“広島”発 人間の「生きる誇り」とは?

舞台は、呉、広島、そして東京…

 軍港の町、呉に、かつて山本五十六連合艦隊司令長官の軍帽を作った帽子店がある。その誇りを受け継ぎ、学生帽を作ってきた職人が春平だ。しかし最近、注文は減り続け、物忘れも多くなった。「ハサミが見当たらない」と警報ボタンを押し、警備員の社員、吾朗を呼びつける毎日だ。

ある日、ふとしたことから、吾朗を捨てた母親が、幼なじみの世津で、今、ガンの末期にあると知る。胎内被爆という重い荷物を抱える世津の兄のような存在だった自分。しかし、最後は支えきれず、世津は春平の元を去った。その記憶は、今も春平を苦しくさせる。
世津が、死を前にしていると知り、春平は、強引に吾朗を連れて、東京に行く。

胎内被爆者として、差別や病気の不安と戦いながら生きてきた世津。しかし、探し当てた世津は意外にも、実に幸せそうに暮らしていた。世津は、40年前の春平との別れの時、春平が作った小さな「水兵帽」を受け取っていた。春平の職人としての「誇り」がこめられた「帽子」。それは、世津にとって、辛く、苦しい時、自分を支えてくれた大切なものだった。「誇り」を失いかけた春平に、世津は、その帽子を見せる。そして、春平の心に再び力がわきあがってくる・・・

現代を生きる私たちが見失ってはならないものとは、そして、時代を経ても変わることのない生き方とは、それをこのドラマでは問いかけます。NHK広島放送局が開局80年を記念して制作する感動の物語。
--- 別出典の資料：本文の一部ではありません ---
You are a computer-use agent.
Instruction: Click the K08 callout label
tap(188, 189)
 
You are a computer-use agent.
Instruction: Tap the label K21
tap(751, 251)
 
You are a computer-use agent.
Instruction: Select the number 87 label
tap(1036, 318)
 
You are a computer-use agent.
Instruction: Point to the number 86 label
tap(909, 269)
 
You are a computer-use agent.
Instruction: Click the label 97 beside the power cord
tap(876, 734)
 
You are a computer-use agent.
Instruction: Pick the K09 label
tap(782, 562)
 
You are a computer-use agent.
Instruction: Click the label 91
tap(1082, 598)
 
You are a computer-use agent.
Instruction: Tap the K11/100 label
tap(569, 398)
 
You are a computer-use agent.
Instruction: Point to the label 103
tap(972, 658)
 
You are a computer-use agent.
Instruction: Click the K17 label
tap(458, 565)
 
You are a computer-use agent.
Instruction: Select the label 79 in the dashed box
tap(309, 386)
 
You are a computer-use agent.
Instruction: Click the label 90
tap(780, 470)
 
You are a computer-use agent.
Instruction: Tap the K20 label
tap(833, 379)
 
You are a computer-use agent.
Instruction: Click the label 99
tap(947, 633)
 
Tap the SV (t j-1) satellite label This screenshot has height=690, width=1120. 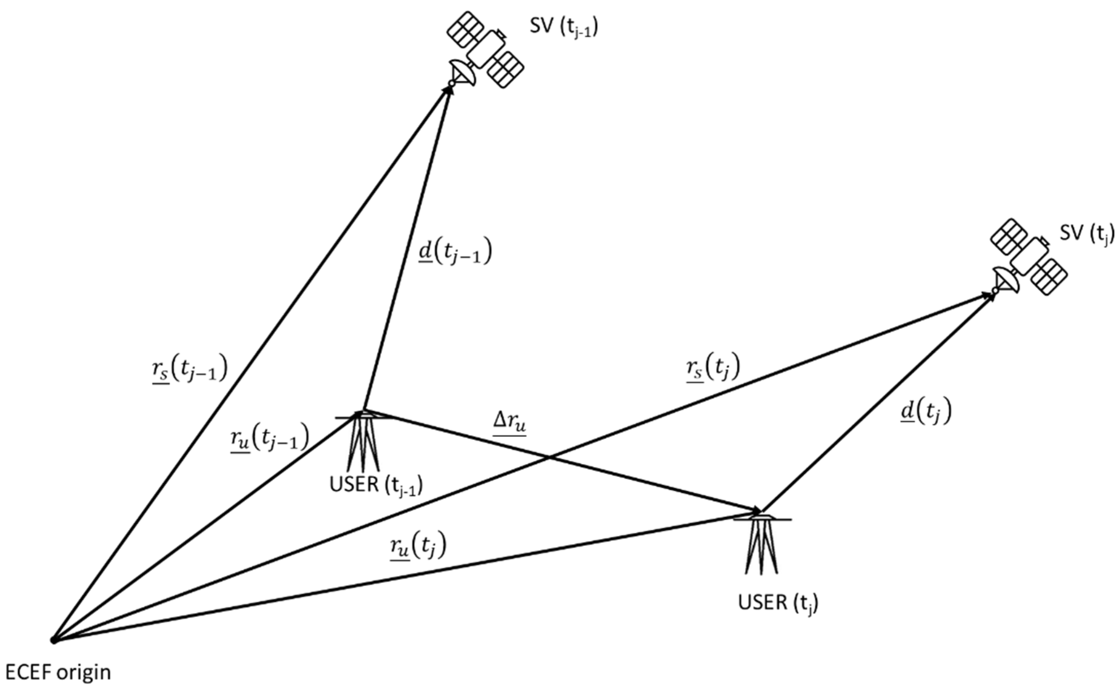564,28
※「胎内被爆者」:原爆投下の時、母親の胎内で被爆。現在、全国に約7千人。

 
 

脚本執筆にあたって

僕は昭和21年1月に呉市で生まれました。原爆の胎内被爆の世代で、小学校の同級生に被爆した女の子がいて、体育の時間はよく休んで見学していたのを覚えています。
姿勢の良いかわいい子でした。近所に、戦争で生き残ってしまった元海軍少将がいて、小さな小屋をたて、一人ぼっちで日雇い労働者として暮らしていました。家族から離れ、自分を罰して生きているのだと母が言っていました。子どもごころに胸を打たれました。戦争に敗れた海軍の町でしたが、どこか誇りに満ちた町でした。

そこから東京へ出てきてもう40年以上になります。記憶が次々に風化し、いつの間にか自分の育った町を客観的に見ている自身に気づきます。客観視できるということは実感が薄れていることでもあります。

今度この町を書きました。書くことで少し実感が戻ったような気もします。しかし、40数年の月日はそう簡単には埋まりません。物語は、呉に住む帽子屋の孤独な老人が40数年むかしの恋を思い出す話です。思い出し、なつかしい相手に会いに行き、かつての自分と誇りを取り戻す話です。書きながら、自分が故郷を思う気持ちと似ているのかもしれないと思いました。

  プロフィール

1946年、広島県呉市生まれ。84年芸術選奨文部大臣新人賞、第三回向田邦子賞を受賞。現代を見据えたスケールの大きな作品の背景に、常に「家族」を見つめる温かいまなざしがある。広島、呉を舞台にした作品も多い。主な作品は「約束の旅」「羽田浦地図」「太平記」「百年の男」「聖徳太子」(NHK)「協奏曲」「天国への階段」「並木家の人々」「海峡を渡るバイオリン」など。映画は「復讐するは我にあり」「優駿」「あつもの」(監督作品)

 
 

脚本執筆にあたって

今年の5月に撮影されたこのドラマは、出演者・スタッフのいわばドキュメンタリーでもあります。緒形さん、玉山さん、そしてスタッフたちは、撮影のためにおよそひと月、広島に“暮らし”ました。 まさに24時間ドラマ漬け。
劇中の主人公たちが東京の世津ちゃん(田中裕子さん)に会いに行くのと同じように、胸をドキドキ させながら全員で東京へ向かい、夢中になってクライマックスシーンを撮影したのです。
「世間から大して必要とされていない」登場人物たちが、どう人生を誇り高く生きるか、緒形さんはじめ 出演されたみなさんは力強く、リアルに演じきってくれました。

日本の片隅で営まれるささやかな人間たちのドラマから、「生きる誇り」を感じとっていただければ うれしいです。